■ **Set task A**: Translate this sentence from the passage on Ozturk and Tso into Spanish: "We know little about Tso besides his entry in the yearbook."
■ **Set task B**: From the passage on Ozturk and Tso, write out the stretch starting at "As I watched" and ending at "engagement with China.", swapping "yearbook" for "class album".

■ **Supplied passage**:
As I watched the recent video of federal agents descending on Rumeysa Ozturk, a Tufts University Ph.D. student and Turkish national, I thought of Wai-Hing Tso—the first Chinese student to graduate from Georgetown University, where I am teaching this semester.
His yearbook picture, taken in 1924, depicts a serious young man, black hair combed back, with thin glasses and a tense expression. Georgetown likes to highlight Tso, who graduated from its nascent School of Foreign Service, as a symbol of the university’s global credentials and history of positive engagement with China.
We know little about Tso besides his entry in the yearbook. But despite the differences in circumstance, nationality, moment in history, and treatment by the U.S. government, Ozturk and Tso have an underlying similarity: They are symbols of the United States’ attempt to balance its conflicting desires to engage with the world and shield itself from it.
Since early March, the Trump administration has ratcheted up its assault on international and noncitizen students at U.S. colleges and universities, an agenda that has included revoking visas, accusing these students of collusion with terrorist groups, making daylight arrests, and attempting deportations—some of which are undergoing court battles.
The administration claims that it is culling campuses of “people that are supportive of movements that run counter to the foreign policy of the United States,” particularly targeting those whom it accuses of supporting Hamas—even though some detainees have only mild connections to last year’s protests over the Israel-Hamas war.

■ **Data lines**:
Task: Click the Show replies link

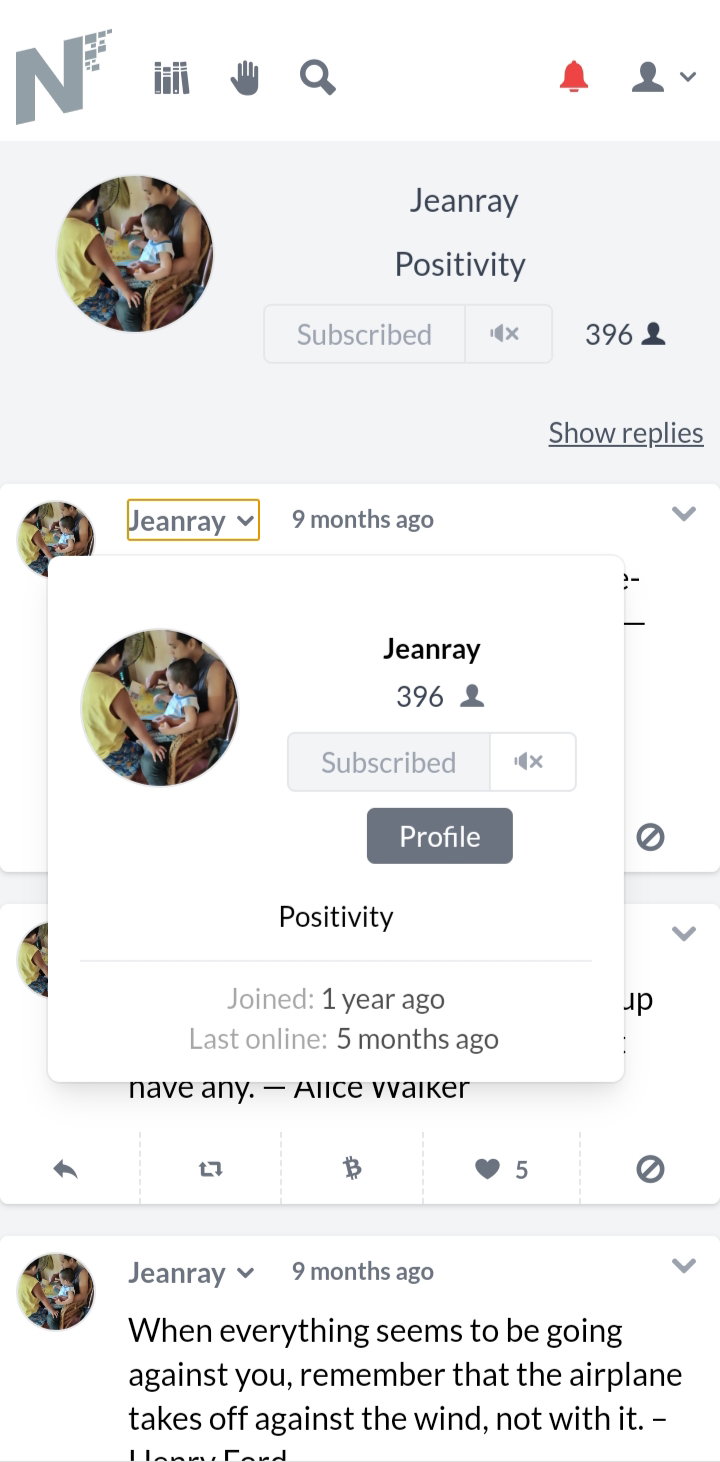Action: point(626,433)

* * *

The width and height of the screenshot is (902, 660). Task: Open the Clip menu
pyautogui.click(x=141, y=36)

■ **Exercise result A**: Sabemos poco sobre Tso, aparte de su registro en el anuario.

■ **Exercise result B**:
As I watched the recent video of federal agents descending on Rumeysa Ozturk, a Tufts University Ph.D. student and Turkish national, I thought of Wai-Hing Tso—the first Chinese student to graduate from Georgetown University, where I am teaching this semester.
His class album picture, taken in 1924, depicts a serious young man, black hair combed back, with thin glasses and a tense expression. Georgetown likes to highlight Tso, who graduated from its nascent School of Foreign Service, as a symbol of the university’s global credentials and history of positive engagement with China.